Lately, it seems like you have to work hard to avoid the vegan scene. While out for a run the other day, I passed right by the grand opening of a new restaurant in my neighborhood called Veganz and while looking for a good Sunday breakfast deal, I walked into Morgenrot - a cafe that serves only a vegan/vegetarian brunch. Sitting among my progressive peers, I thoroughly enjoyed a good helping of tofu scrambled "eggs," hummus, pinto bean salad, homemade peanut butter and vegan coco-puffs.
According to the online vegetarian guide Happycow, there are 56 establishments in Berlin that are completely or mostly vegetarian and vegan. The Berlin Vegan website lists 39 restaurants in the city and provides a guide for backpackers looking to grab an animal-friendly bite.
Now, Berlin wasn't coined "a vegan heaven" by PETA (People for the Ethical Treatment of Animals) just because it has some restaurants; the city is booming with activism as well.
The vegetarian summer festival held at Alexanderplatz in July is a day-long event with speeches on animal rights, songs about veganism, cooking demonstrations and dozens of booths sporting cruelty-free products and foods. The festival comes just a month after Berlin's veggie parade, which starts at Alexanderplatz and ends at the Brandenburg Gate, with some participants even dressed up as the very animals so many people like to eat. And, in order to come up with more ways to "veganize" the public, there is a monthly meeting for Berlin activists, with dinner at a different vegan restaurant each time.

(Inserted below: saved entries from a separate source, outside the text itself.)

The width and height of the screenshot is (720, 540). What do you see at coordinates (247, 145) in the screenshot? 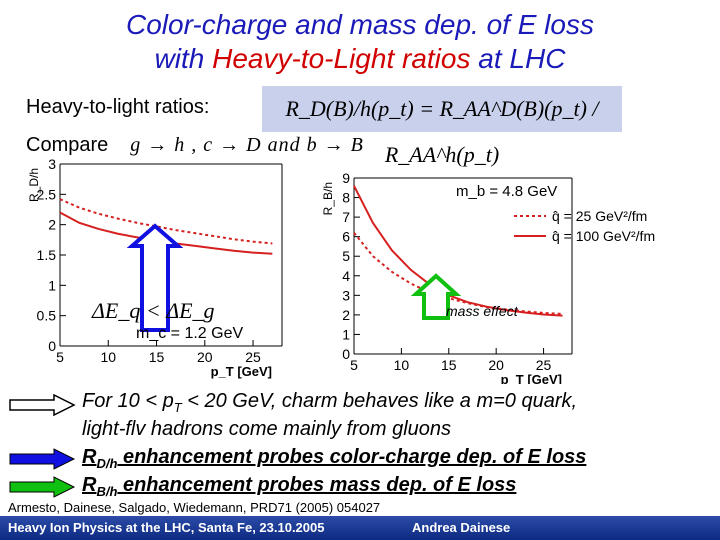
I see `compare-math: g → h , c → D and b → B` at bounding box center [247, 145].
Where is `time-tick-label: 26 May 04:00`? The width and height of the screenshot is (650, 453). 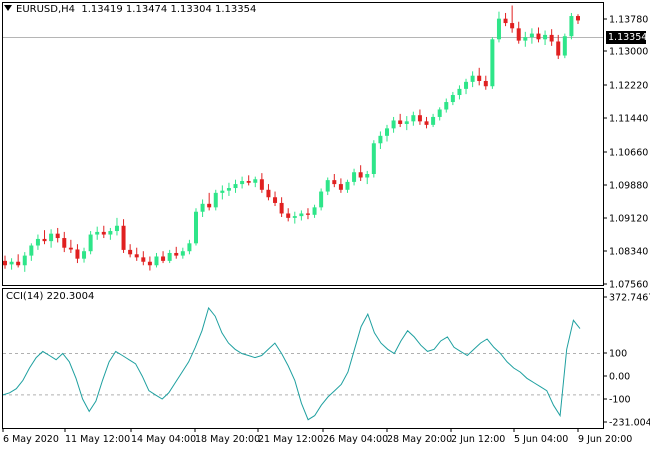
time-tick-label: 26 May 04:00 is located at coordinates (356, 440).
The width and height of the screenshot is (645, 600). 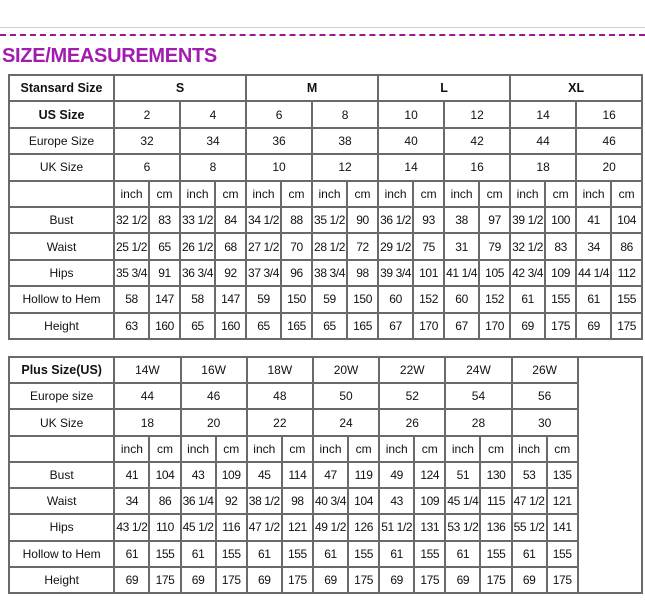 What do you see at coordinates (231, 475) in the screenshot?
I see `measurement-value: 109` at bounding box center [231, 475].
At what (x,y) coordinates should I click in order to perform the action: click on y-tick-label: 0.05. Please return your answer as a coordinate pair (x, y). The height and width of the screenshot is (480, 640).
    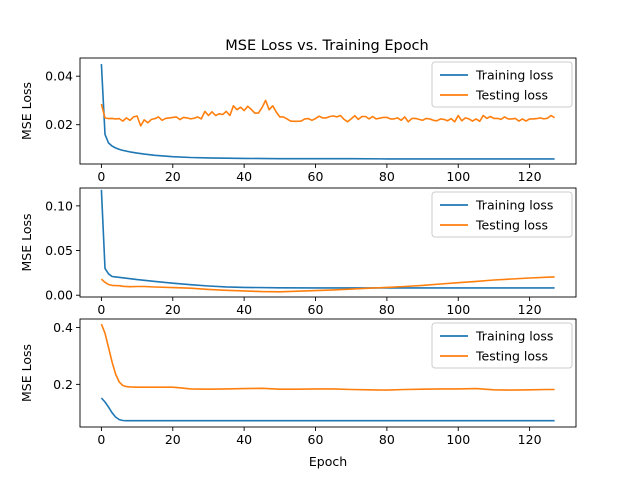
    Looking at the image, I should click on (59, 250).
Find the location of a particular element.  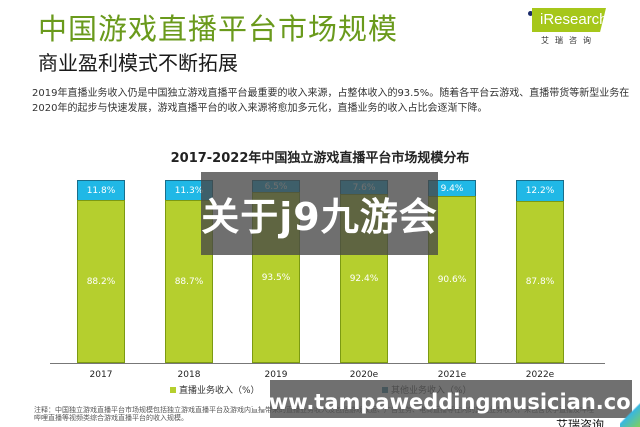

watermark-banner: 关于j9九游会 is located at coordinates (320, 214).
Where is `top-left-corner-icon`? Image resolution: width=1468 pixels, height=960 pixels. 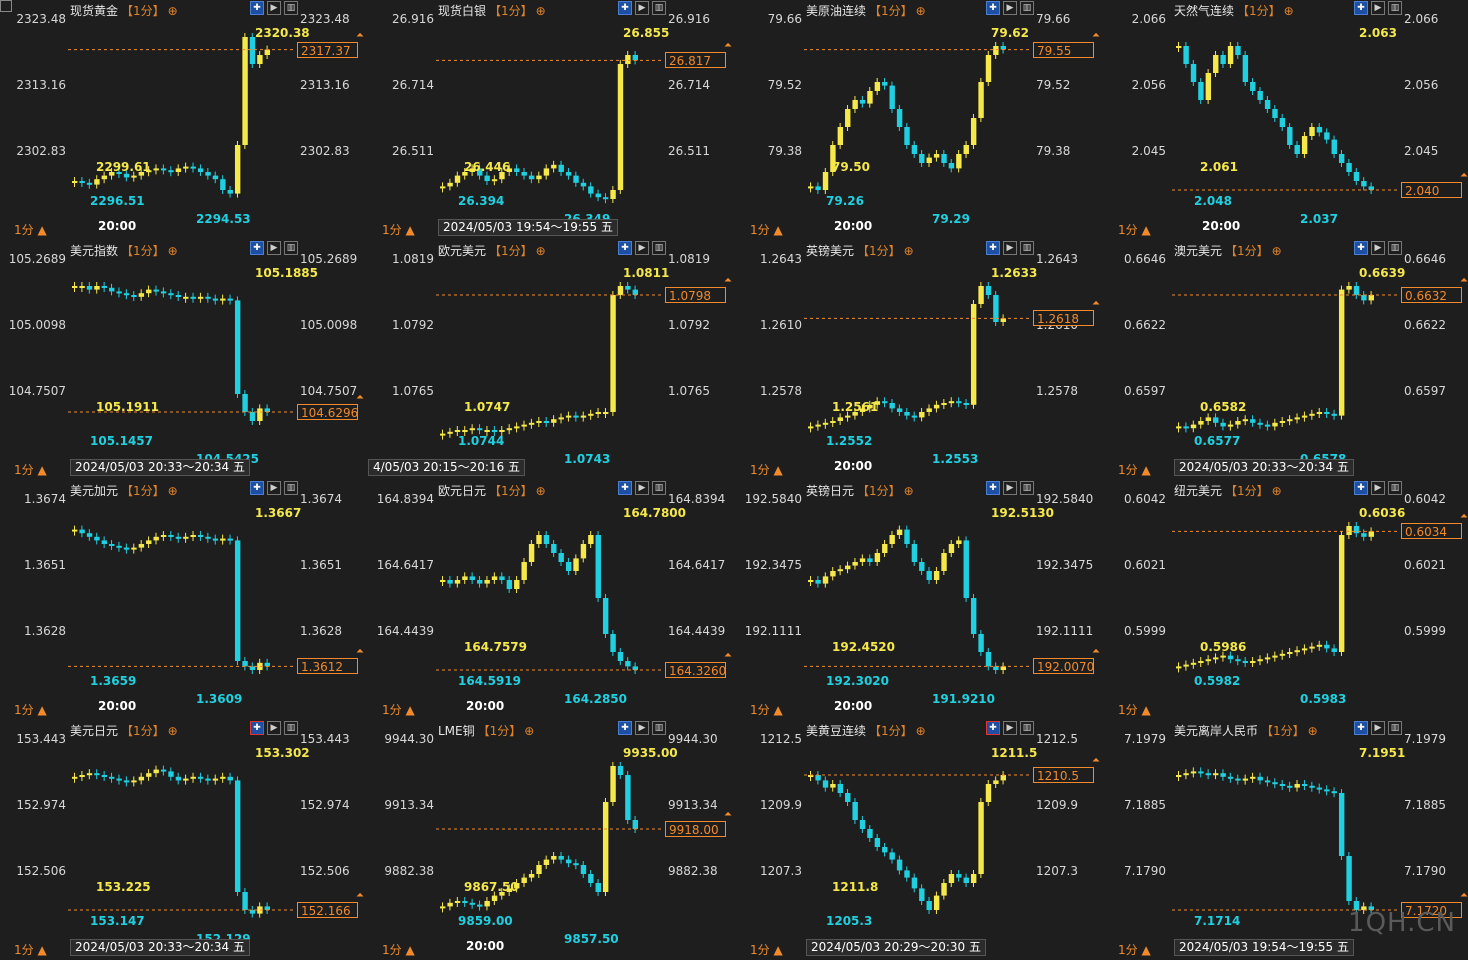 top-left-corner-icon is located at coordinates (6, 6).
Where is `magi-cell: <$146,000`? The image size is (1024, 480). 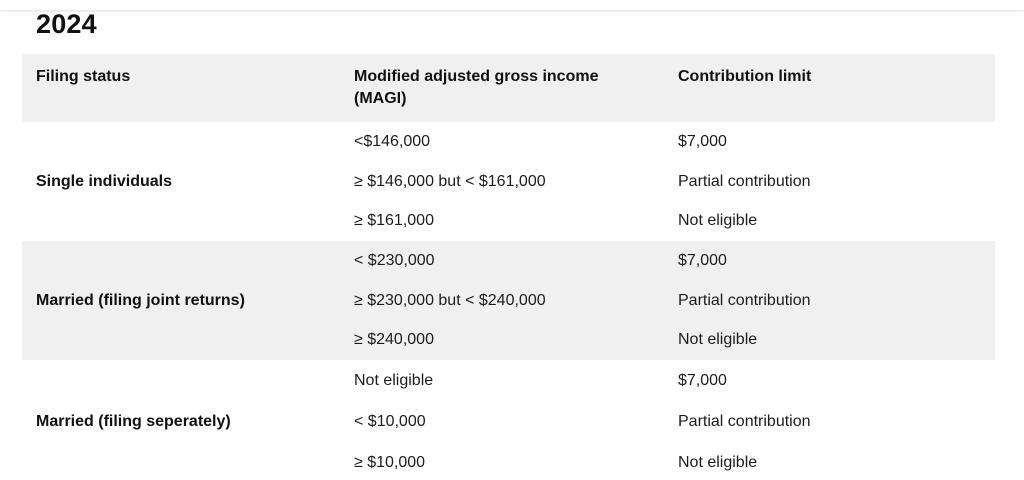 magi-cell: <$146,000 is located at coordinates (392, 141).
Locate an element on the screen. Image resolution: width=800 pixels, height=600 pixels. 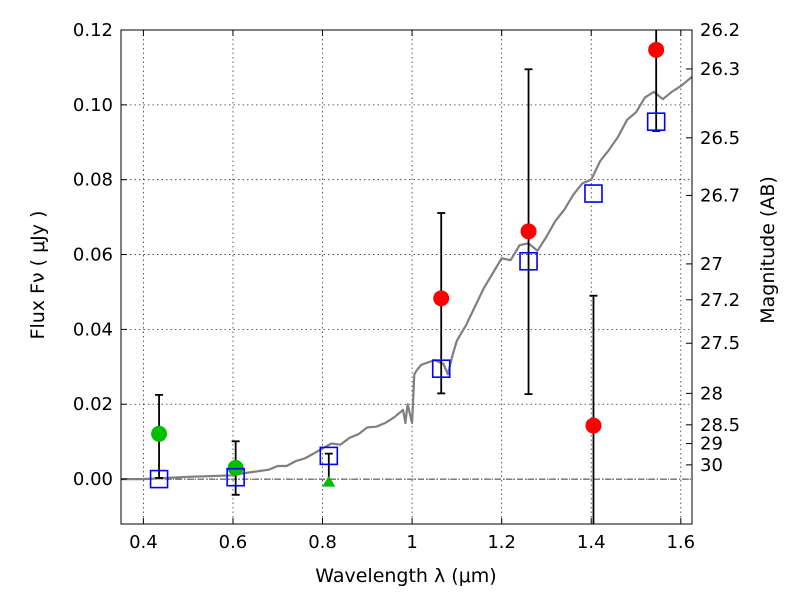
x-tick-label: 1.6 is located at coordinates (680, 542).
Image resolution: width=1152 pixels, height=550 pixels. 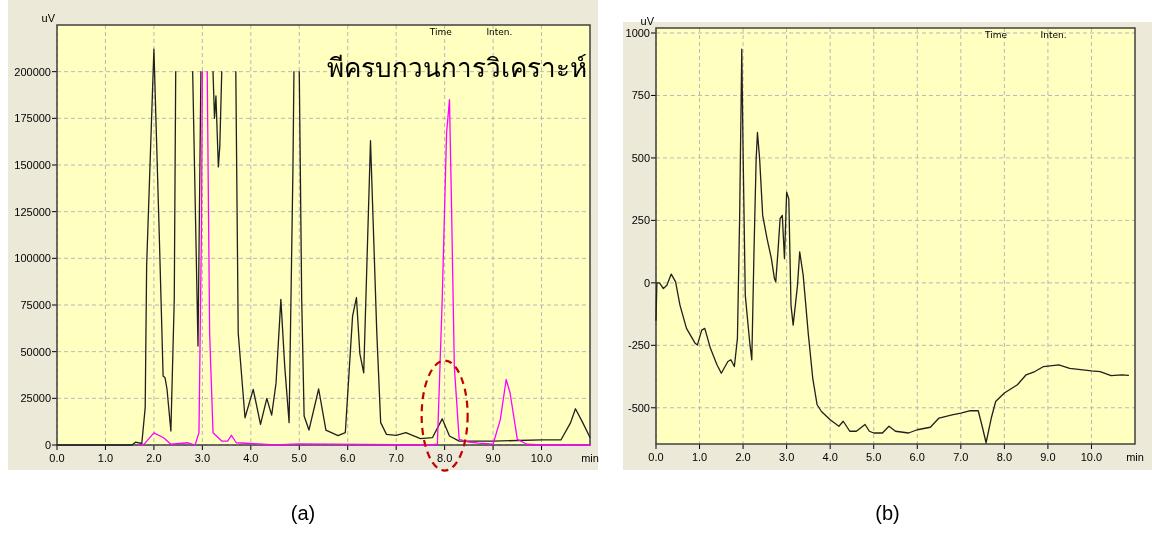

But, while these activists may love animals, they don't necessarily all love each other. Attila's goal is to make the vegan movement mainstream, encouraging a change of lifestyle without completely changing one's life. He doesn't necessarily promote leather-free clothes or shoes and has clashed more than once with Berlin's more extreme activists.
"There are a lot of people who take it too far," he told me. "I mean, when I ate meat and saw people in animal costumes chanting, 'Meat is murder,' it didn't change my way of thinking. A lot of people still think vegans are nuts and that is part of the reason."
But, in Berlin, veganism doesn't even seem to be a fringe lifestyle anymore - which might actually do the movement more harm than good in this eclectic, alternative-lifestyle-loving city. Even diehard hamburger joints now offer at least one veggie burger on their menu and Berlin is also home to Umusan, the world's first (according to the company) high-end vegan fashion label.
While Berliners may be more likely to opt for the animal costumes over cost-inflated clothing, it is just one more sign of the city's meat-free transformation.